- DIRECTIVE -
Please report every line of the records below that contains the word "Task".

[Rows of pointing data]

· · ·

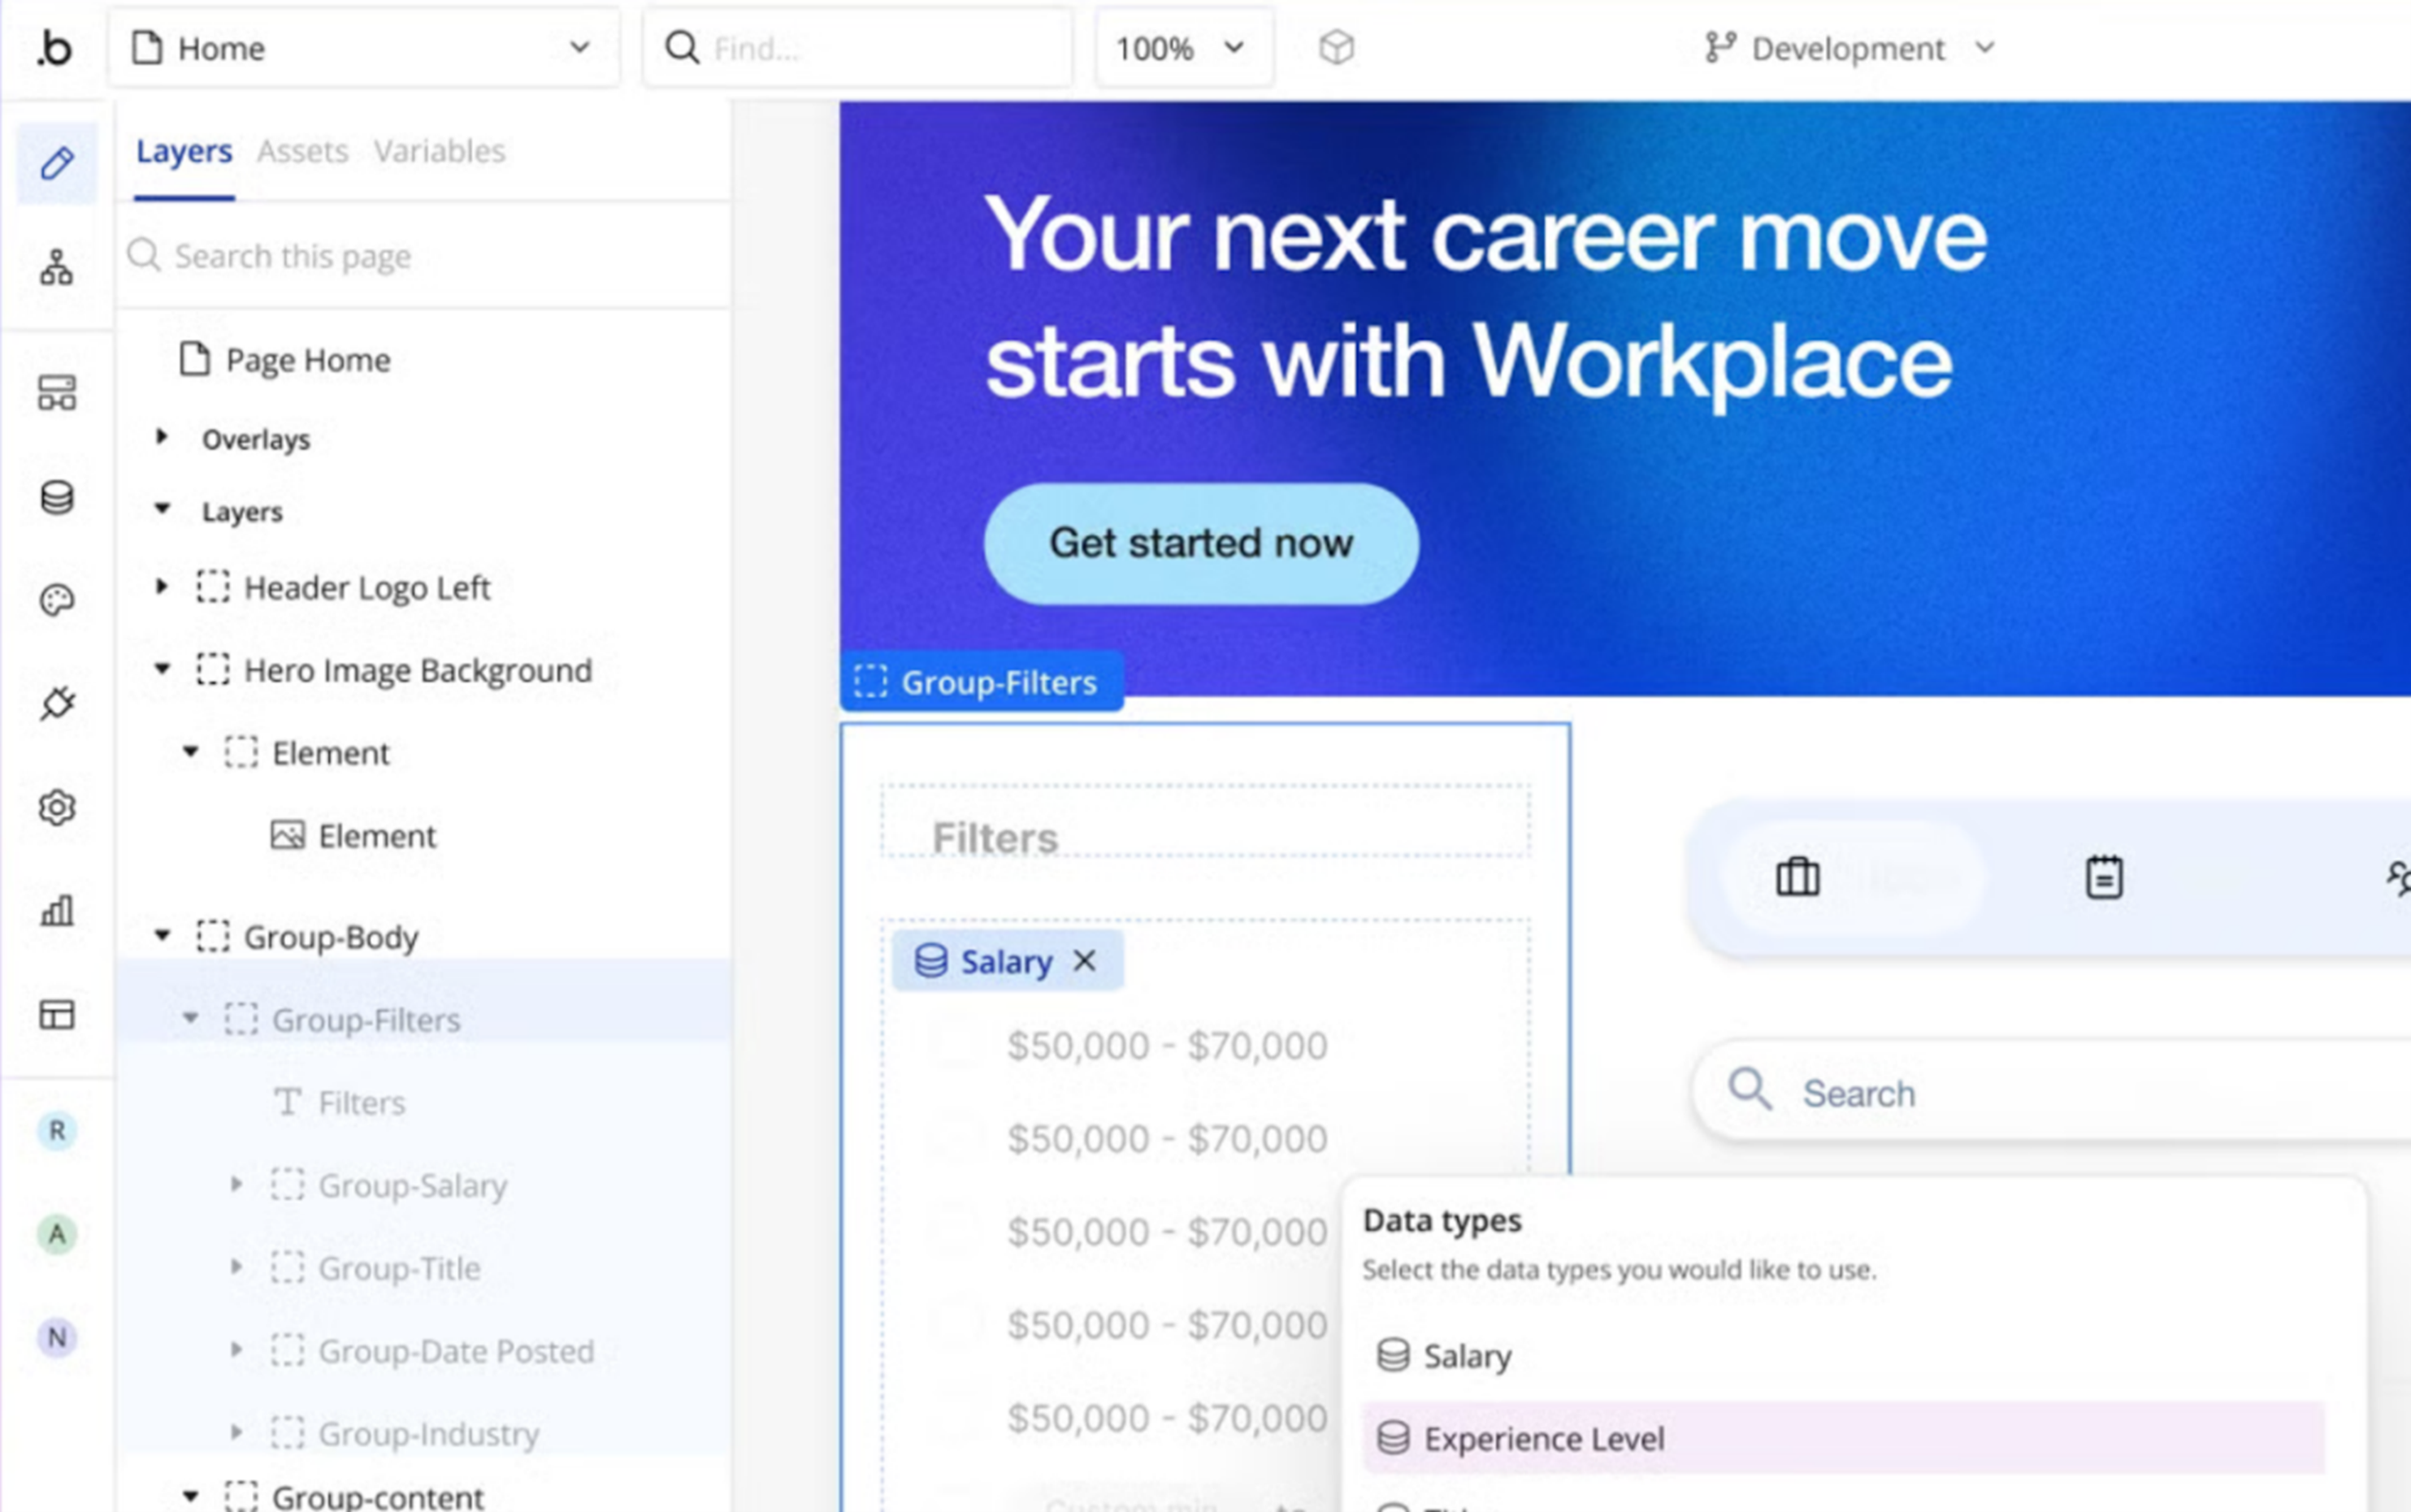Tick the third $50,000 - $70,000 checkbox
The image size is (2411, 1512).
click(x=955, y=1231)
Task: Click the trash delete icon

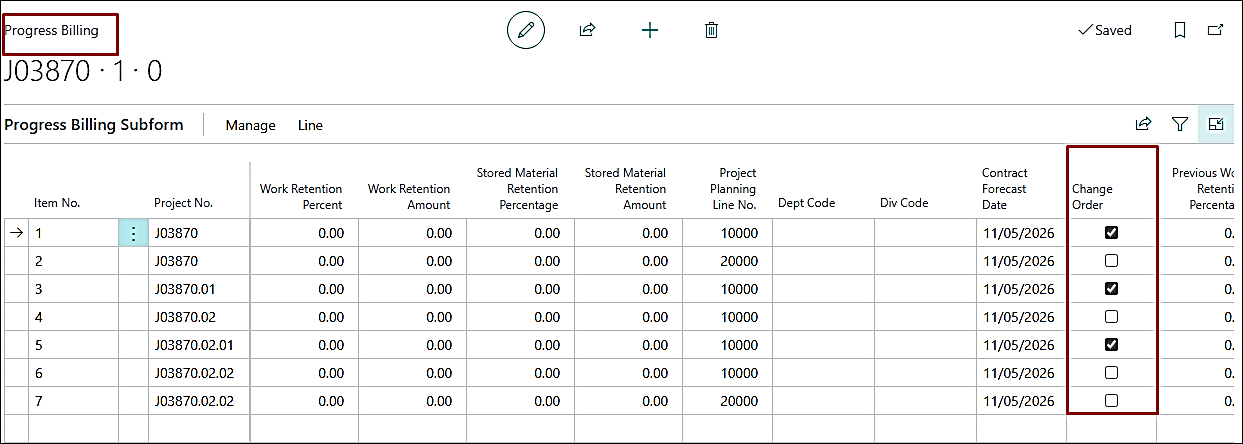Action: (711, 30)
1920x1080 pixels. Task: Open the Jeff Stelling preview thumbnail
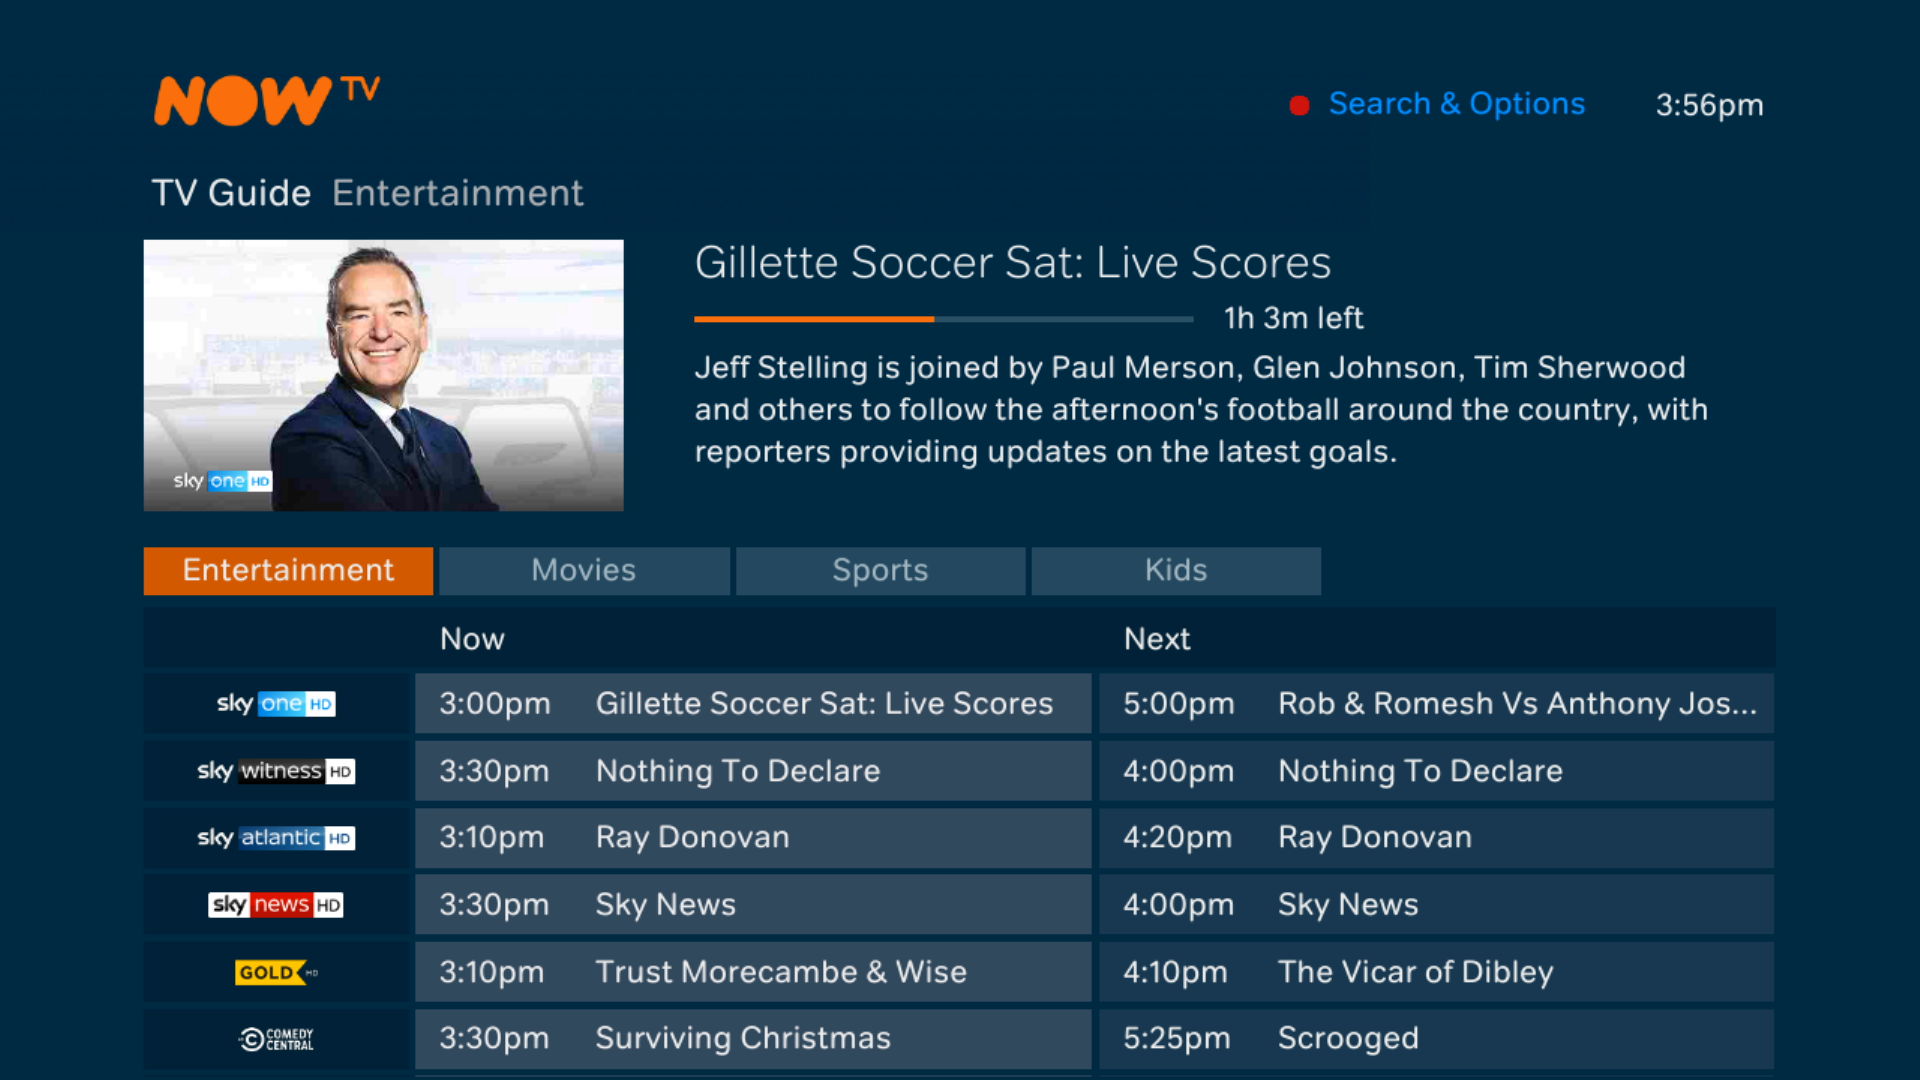pos(383,375)
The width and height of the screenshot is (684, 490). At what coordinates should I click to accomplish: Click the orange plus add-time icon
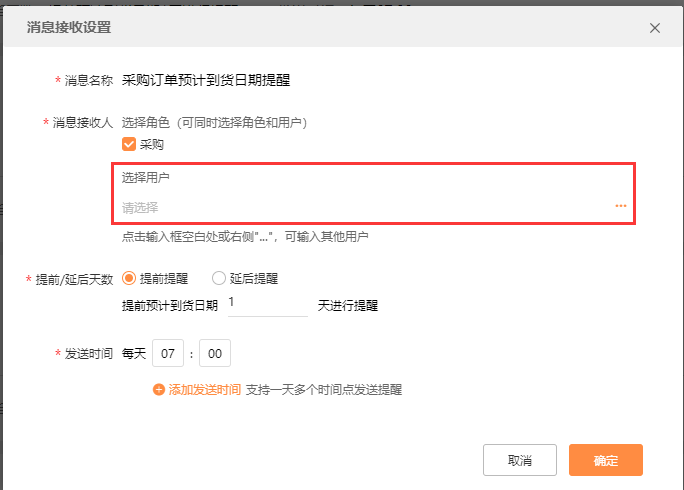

· · ·

- REPLY TO THE EXERCISE -
Task: Click the trash delete icon
1920x1080 pixels. Task: Open the Jeff Stelling preview thumbnail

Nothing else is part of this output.